## Work to be completed
When you reach the line that holds "Task: Click the Door type label", start copying exactly and keep going through the final line of the data, leaving out pictures.

/---

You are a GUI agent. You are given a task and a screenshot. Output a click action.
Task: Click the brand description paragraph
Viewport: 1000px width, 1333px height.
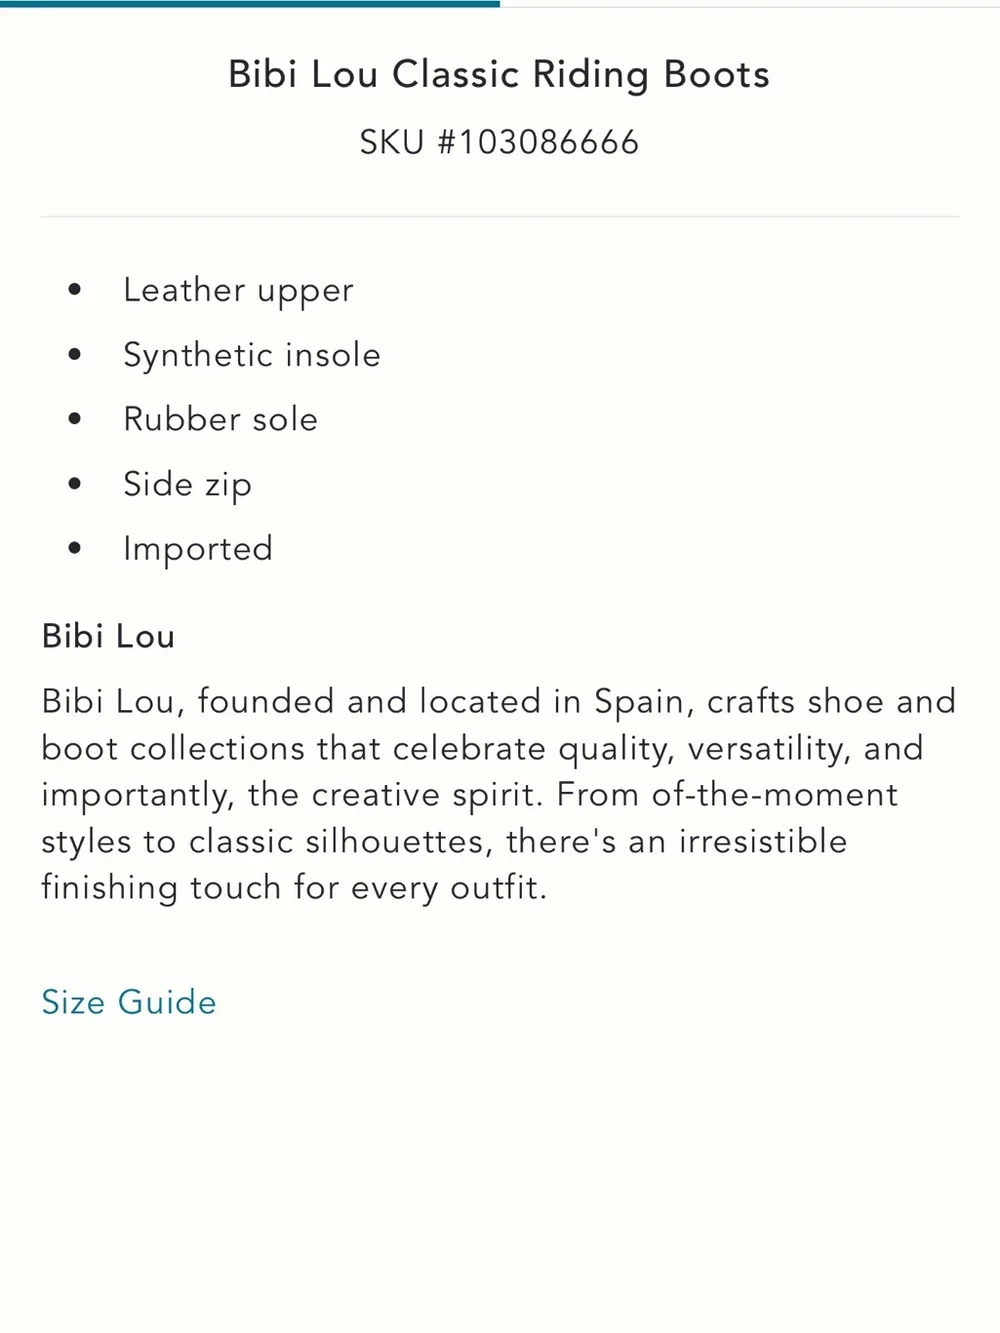499,794
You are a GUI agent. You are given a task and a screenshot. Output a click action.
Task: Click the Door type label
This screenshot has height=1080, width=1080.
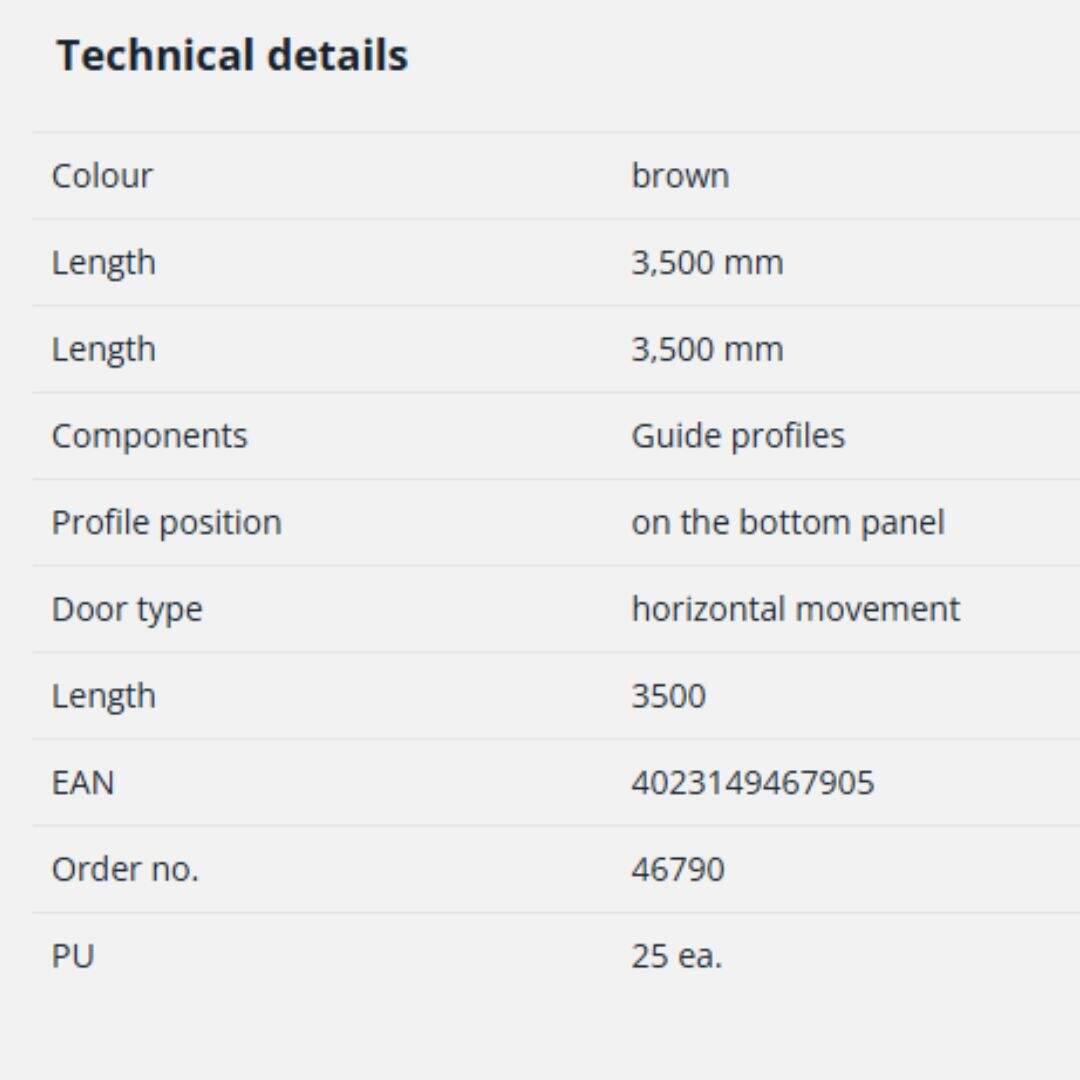pyautogui.click(x=127, y=610)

\---

## Exercise answer
Task: Click the Door type label
This screenshot has height=1080, width=1080.
pyautogui.click(x=127, y=610)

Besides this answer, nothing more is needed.